But for Dublin to be a real “natural capital”, says Fogarty, we need many more trees, cleaner rivers and canals and constructed wetlands and farms on rooftops across the city.

Perhaps, the most controversial of Fogarty's proposed solutions is Bear Country

Other ideas he explores are the Ulster Shark Coast which could bring tourists and traditional fishing to marine protected areas, the Shannon Wilderness Park (ironically now one of the few Bord Na Móna industrial peatland sites which won’t be rewetted due to plans for a wind farm there) and the Wild Atlantic Rainforest in southwest Cork-Kerry where native woodlands could provide a network on habitats interwoven with farms and patches of open hillside. The Wild Atlantic Rainforest could also be a terrific place to visit.

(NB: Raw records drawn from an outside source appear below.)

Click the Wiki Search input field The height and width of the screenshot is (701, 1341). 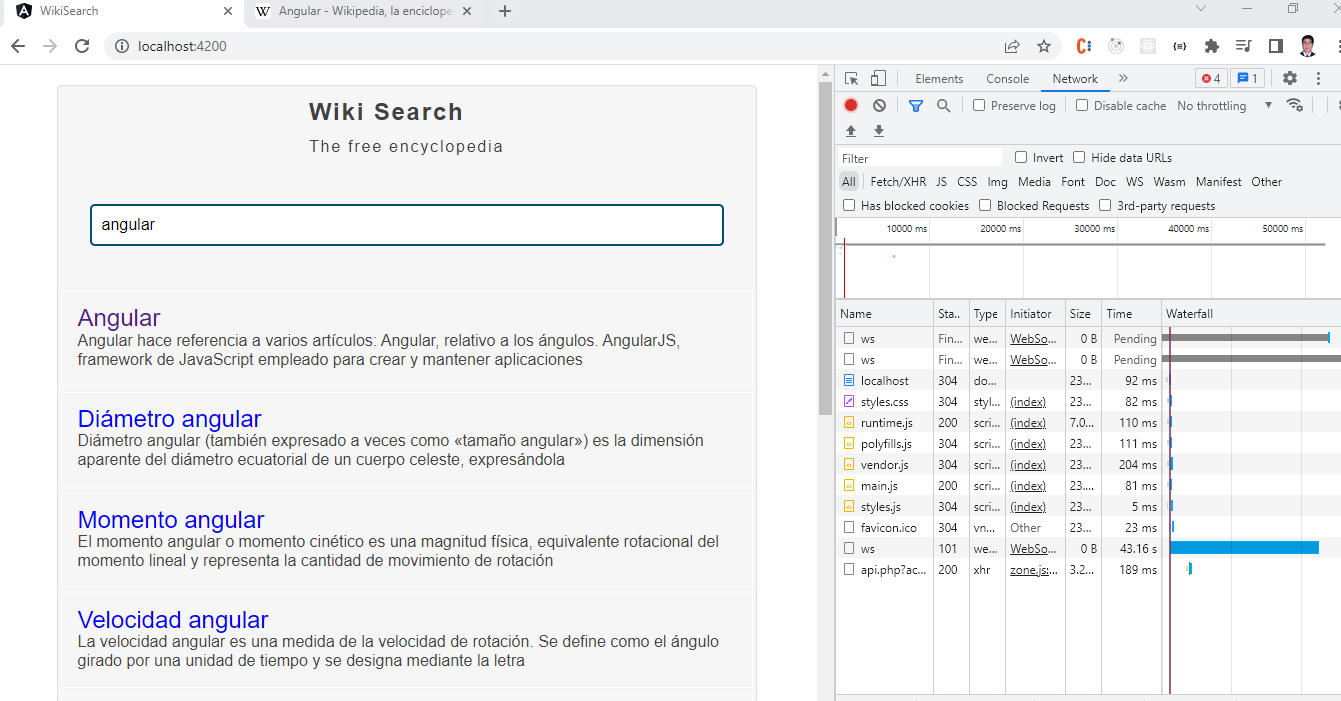click(x=406, y=225)
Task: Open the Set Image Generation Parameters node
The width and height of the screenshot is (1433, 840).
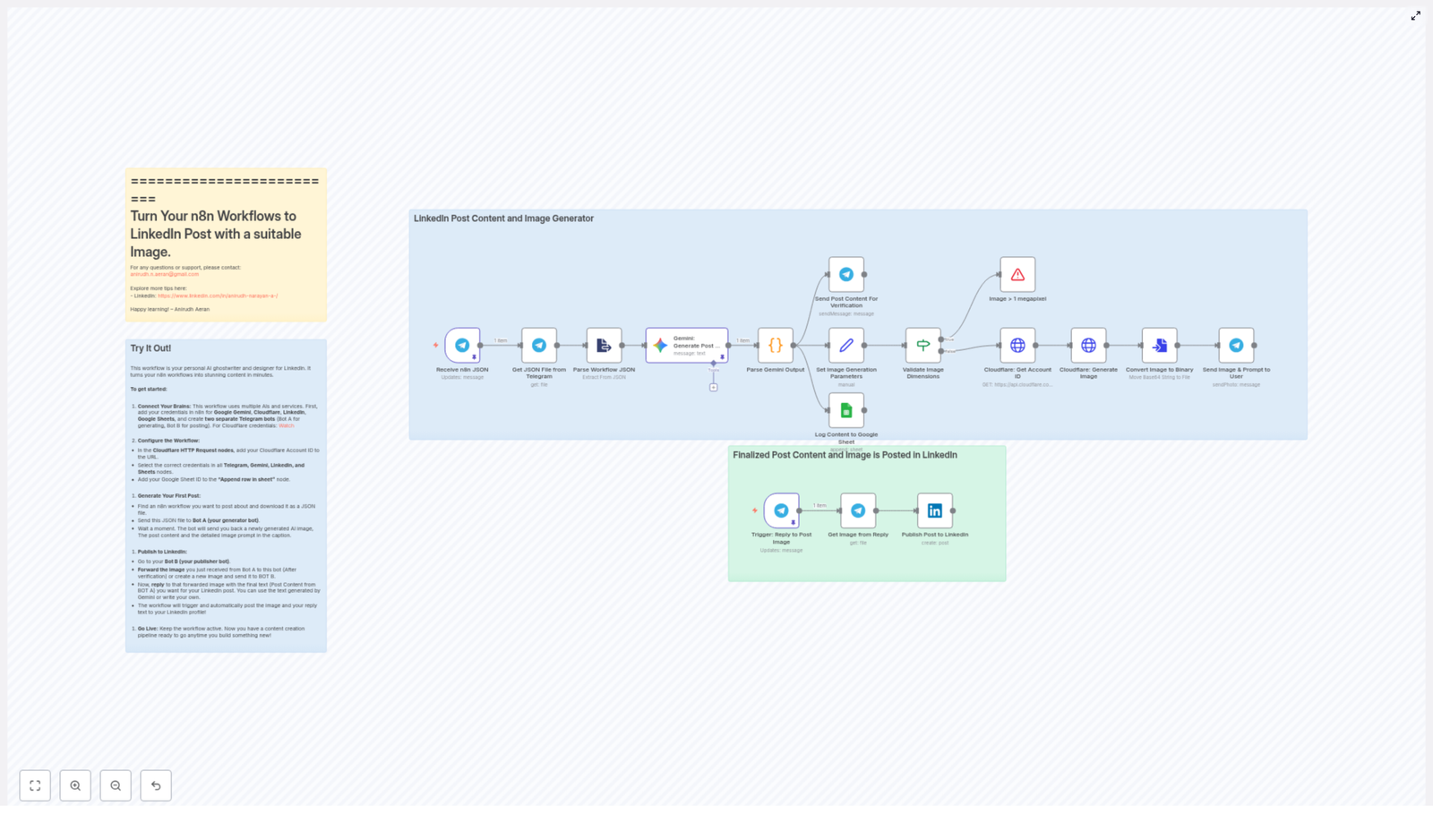Action: pyautogui.click(x=845, y=345)
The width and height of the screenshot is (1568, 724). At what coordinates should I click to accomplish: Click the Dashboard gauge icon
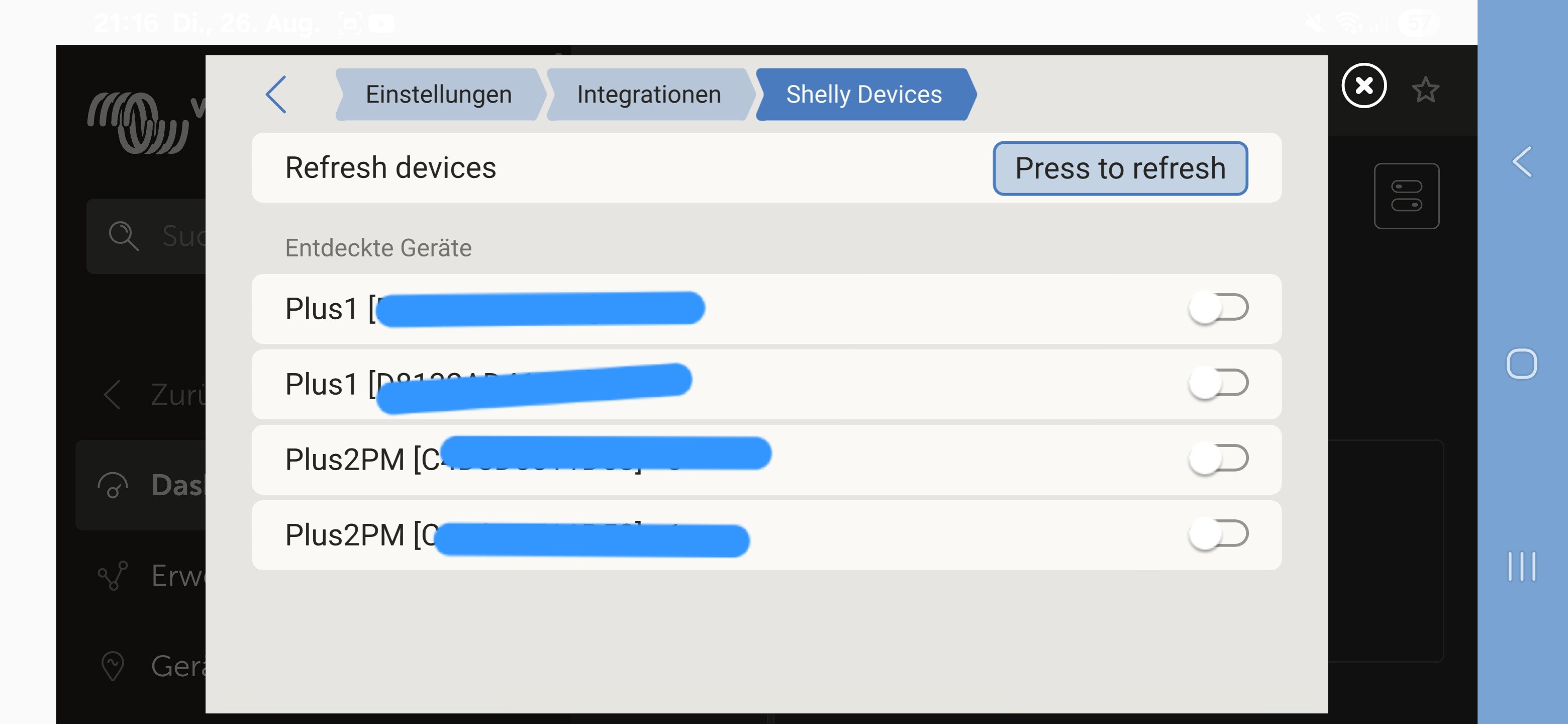coord(113,485)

Perhaps, the most controversial of Fogarty’s proposed solutions is Bear Country, an idea to rewild parts of west Galway and Mayo with wolves, bears and lynx.

“I’m convinced that people care about nature but that many are unsure what to think and how to act on it. Most of these ideas need local buy-in, scientists and the support of the state for financing and enforcement,” says Fogarty.

Fogarty believes that legal approaches to protecting nature have failed us.

In Shaping New Mountains, he outlines all the major European environmental legislation (the habitats directive, birds directive, etc) and the United Nations targets for halting biodiversity loss – including the new target to protect 30 per cent of land and 30 per cent of our seas by 2030.

“There’s no point in producing laws if we don’t have an ethical will to see the value in nature. I think there is currently a revolution in our values and we will look back in 10 years’ time and be horrified that the State was such a law breaker in this regard.”

He notes how the national biodiversity forum audit of Ireland’s national biodiversity action plan identified the State as the greatest committer of wildlife crime. “What’s the value of biodiversity plans if the Government policy in agriculture and infrastructure is directly opposed to it,” he says.

Fogarty believes we have all been conned by “the capitalist system that doesn’t serve nature or people”.

We need an ethical approach to land as well as an environmental and economic one

“We don’t appreciate that we are living in an age of over-production which helps to explain why farmers don’t get a good price for high quality produce. World hunger won’t be solved by industrial farming. We need an ethical approach to land as well as an environmental and economic one.”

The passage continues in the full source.